However, vignette design, including designing vignette descriptions and question formats, has been largely neglected (Hopkins and King 2010; Kapteyn et al. 2011). More recent studies have revealed substantial violations of measurement assumptions underlying anchoring vignette techniques (Bago d’Uva et al. 2011; Grol-Prokopczyk et al. 2015; Hirve et al. 2013; Kapteyn et al. 2011), and it has been suggested that measurement assumptions are more likely to hold true if the description of the vignette character’s condition is complete and concise (Kapteyn et al. 2011). It has also been suggested that there is need for further work on improving vignette descriptions and question formats before vignettes are used in practice (Hopkins and King 2010; Kapteyn et al. 2011).
In the current study, cognitive interviewing was used to evaluate and improve vignette descriptions and question formatting. Cognitive interviewing is an evaluation method used in questionnaire design that allows researchers to identify problems in question formulation that may prevent them from effectively collecting information (Willis 2005). The interviewer applies verbal probing techniques (Forsyth and Lessler 1991) and the participants are allowed to think aloud (Ericsson and Simon 1980) during the interviews. Documenting the cognitive processes in responding to vignette descriptions and question formats is critical for understanding whether the measurement assumptions are satisfied, which is an important requirement for the validity of the anchoring vignette approach.
This study included assessments of two specific vignette descriptions, representing poor or good latent visual acuity. Among different health domains, vision was chosen as the focus of this study because both objective measures and self-assessment can be applicable to measuring distance vision (King et al. 2004), which affords an opportunity to validate self-assessments in relation to a measured standard.
This study also assessed two question formats that involved either noncomparative judgment or comparative judgment. The original form of the anchoring vignette technique asks survey respondents to first self-assess the domain of interest and to then make a separate, noncomparative judgment concerning a hypothetical character presented in a vignette (King et al. 2004; Salomon et al. 2001). The original form is based on two assumptions: vignette equivalence and response consistency (Salomon et al. 2004). Vignette equivalence refers to the requirement that underlying domain levels represented in each vignette are understood in approximately the same way by all.
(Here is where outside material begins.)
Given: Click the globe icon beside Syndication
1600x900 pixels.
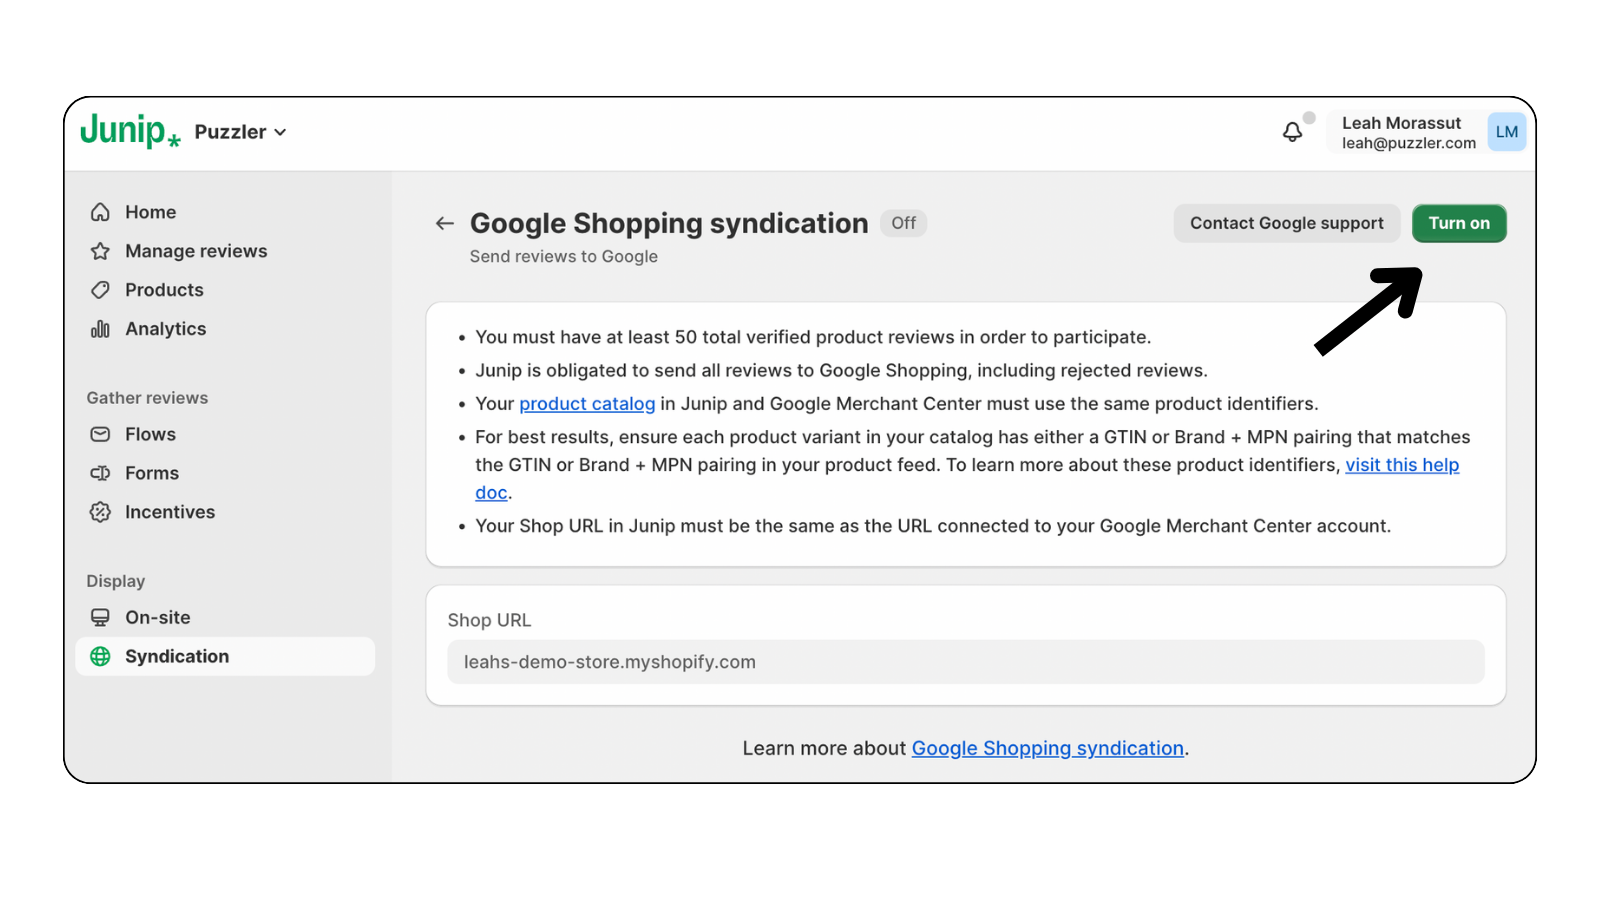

Response consistency refers to the requirement that individuals use similar standards in self-assessment and in the evaluation of vignette scenarios. As an alternative anchoring vignette technique, researchers have proposed a comparative judgment in which the respondent is asked for a direct comparison between the self and the vignette (Hopkins and King 2010). The comparative judgment is also based on the assumption of vignette equivalence but free from the requirement of response consistency. These two competing question formats have been evaluated by other researchers on the topic of rest/energy (Hopkins and King 2010) and are evaluated on the domain of vision in this study.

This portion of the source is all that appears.